Oleh: Afa Nafis Zuharo, Anggota Divisi Public Relation HMPS KPI UIN Salatiga 2025
Selamat Aksi Kamisan yang ke-883. Tepat saat tulisan ini dirangkai, dengan tidak adanya keadilan di negeri yang katanya negara hukum.
INDONESIA
Pejuang keadilan HAM, korban, keluarga korban, teman, atau sekadar manusia yang masih memiliki hati nurani, mereka berdiri setiap hari Kamis, bertumpu pada kaki pemberian Yang Maha Kuasa. Tidak ada senjata. Pistol? Bom? Parang? Tidak ada. Mereka hanya membentagkan payung hitam dan membawa karya mereka sendiri: sebuah karya seni dengan tinta atau cat yang mencoret di atas kertas bertuliskan “ADILI PELANGGAR HAM.”
Sejak tahun ke tahun, dari perpindahan rezim ke rezim, mereka berdiri di seberang Istana Negara, menantikan keadilan. Di bawah bayang-bayang payung hitam, mereka memanggul luka jejak pelanggaran HAM yang darah dan dagingnya telah menyuburkan tanah negeri ini. Tragedi demi tragedi menyusun duka mendalam: para aktivis yang hilang tanpa jejak, entah ke mana, seperti keadilan yang tak kunjung ditemukan di negeri ini.
Tembakan peluru seakan menembak bullseye target yang seolah tak meleset, menembus dada pada Tragedi Trisakti. Racun sunyi perlahan merenggut hidup Munir, yang menyisakan tanya. Jeritan korban dan rintihan kesakitan dalam kerusuhan tahun 1998. Hingga genosida tahun 1965-1966 datang menyapu, meninggalkan bekas luka yang dalam di sejarah negara, tetapi tidak pernah ada tinta yang menggores dalam lembar pelajaran anak penerus bangsa, luka yang hingga saat ini belum dapat dijahit oleh keadilan.
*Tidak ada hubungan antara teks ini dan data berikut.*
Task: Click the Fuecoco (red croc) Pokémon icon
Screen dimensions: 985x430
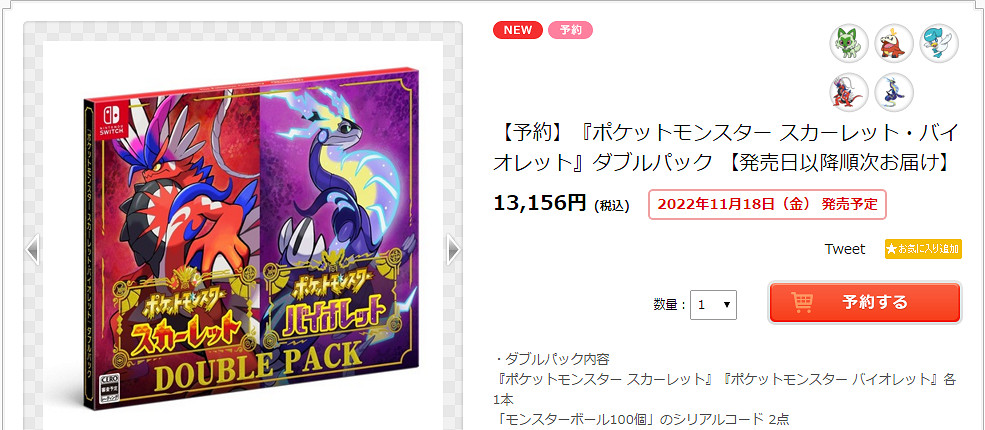Action: coord(894,43)
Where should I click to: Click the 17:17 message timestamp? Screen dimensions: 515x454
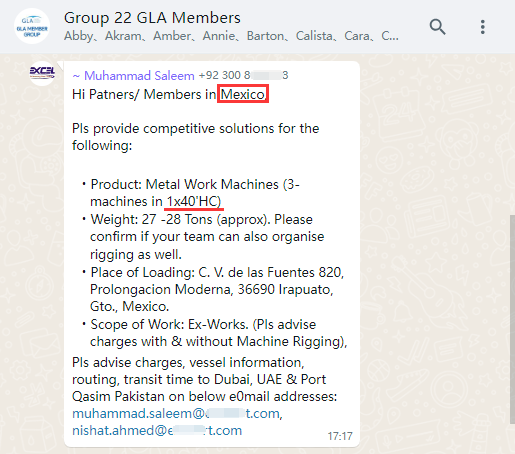[340, 436]
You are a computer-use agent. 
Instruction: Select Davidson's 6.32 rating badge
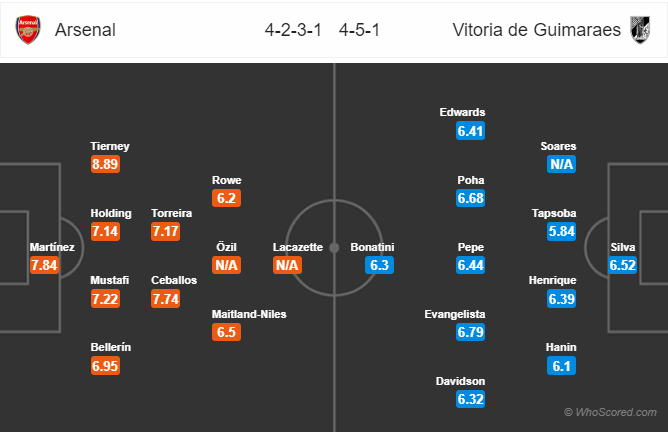tap(470, 399)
Akankah penjaga negeri ini mengingat Undang-Undang No. 39 Tahun 1999 Pasal 71-72 tentang Hak Asasi Manusia? Undang-undang yang menuturkan bahwa pemerintah wajib menghormati, melindungi, menegakkan, dan memajukan HAM. Tuturan itu bukan sekadar himbauan, melainkan kewajiban yang harus dilakukan. Namun, hingga detik ini lantunan itu hanya menjadi rangkaian kata-kata yang memperkaya isi buku pedoman negara, namun tidak berdaya.
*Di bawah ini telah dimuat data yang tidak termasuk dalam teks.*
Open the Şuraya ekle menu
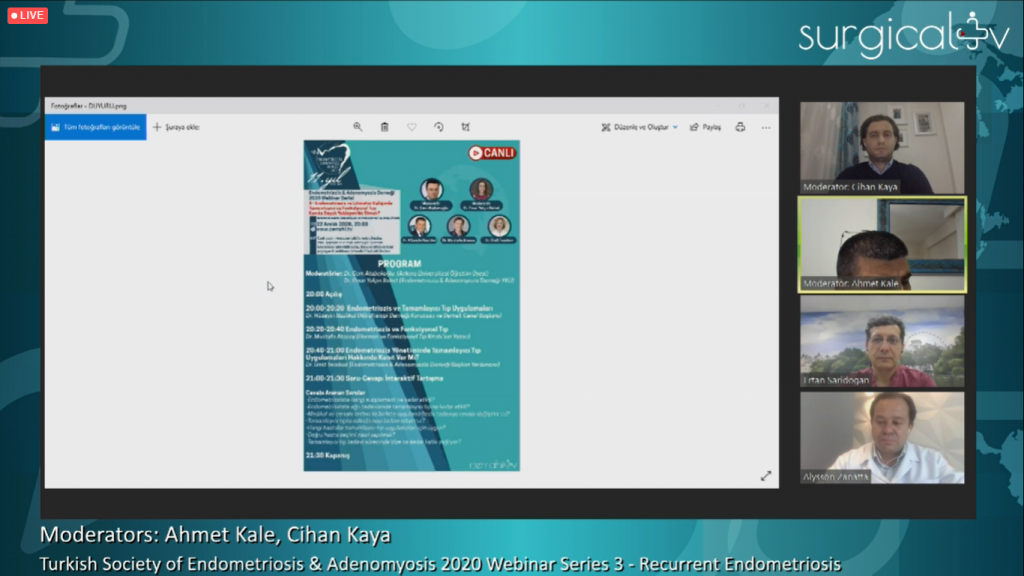The width and height of the screenshot is (1024, 576). coord(176,127)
Negara yang seharusnya menjadi rumah untuk rakyatnya, justru kerap alpa, atau bahkan menjadi tangan yang ikut serta menggoreskan luka. Lembaran-lembaran konstitusi menua tanpa makna. Ia dibaca, dikutip, dipelajari oleh penerus bangsa, namun tak kunjung dipeluk oleh keadilan. Hukum tampak seperi nyanyian yang nyaring di telinga penguasa, tetapi bagaikan nyanyian sumbang oleh rakyat biasa. Janji-janji raja pun hanya sekadar nyanyian dalam kontestasi pemilu, menguburkan diri yang hanya menyisakan kepedihan.
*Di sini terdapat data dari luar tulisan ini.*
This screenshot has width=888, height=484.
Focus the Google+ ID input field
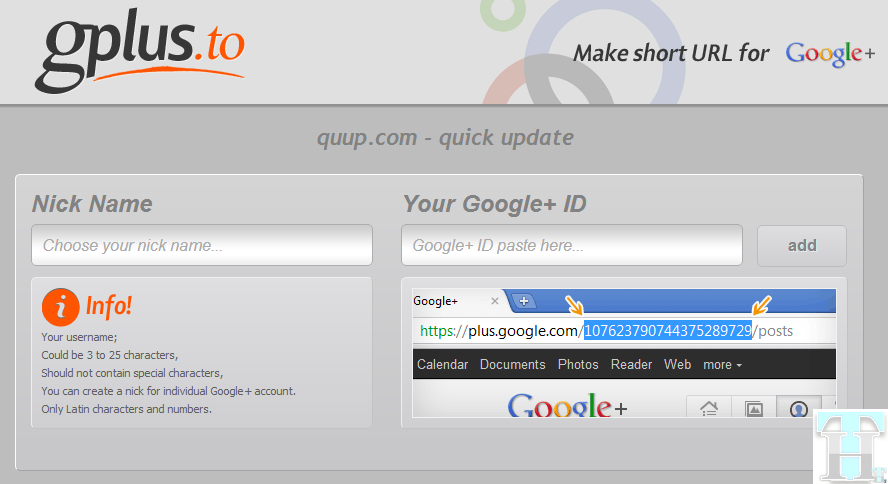click(572, 245)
Di sudut negeri ini, rakyat tetap setia menanti meski dalam sunyi, menanti negara kembali pada nuraninya, mengingat rasa sakitnya, dan membagunkan kembali adilnya. Tidak membiarkan masa silam yang terus mengganga dan diturunkan diam-diam pada penerus bangsa. Keadilan bukan sekadar goresan kata dalam lembaran hukum, melainkan roh yang turut hadir dalam persatuan negara ini. Sejatinya negeri ini belum sepenuhnya merdeka, jika isak tangis kepedihan masih terdengar dan belum mendapatkan pembenar. Kebenaran harus ditegakkan, kesalahan dan catatan kelam harus diselesaikan. Kita suarakan kebenaran lewat tulisan, kita bisikan keadilan lewat lukisan, hidupkan empati lewat AKSI KAMISAN.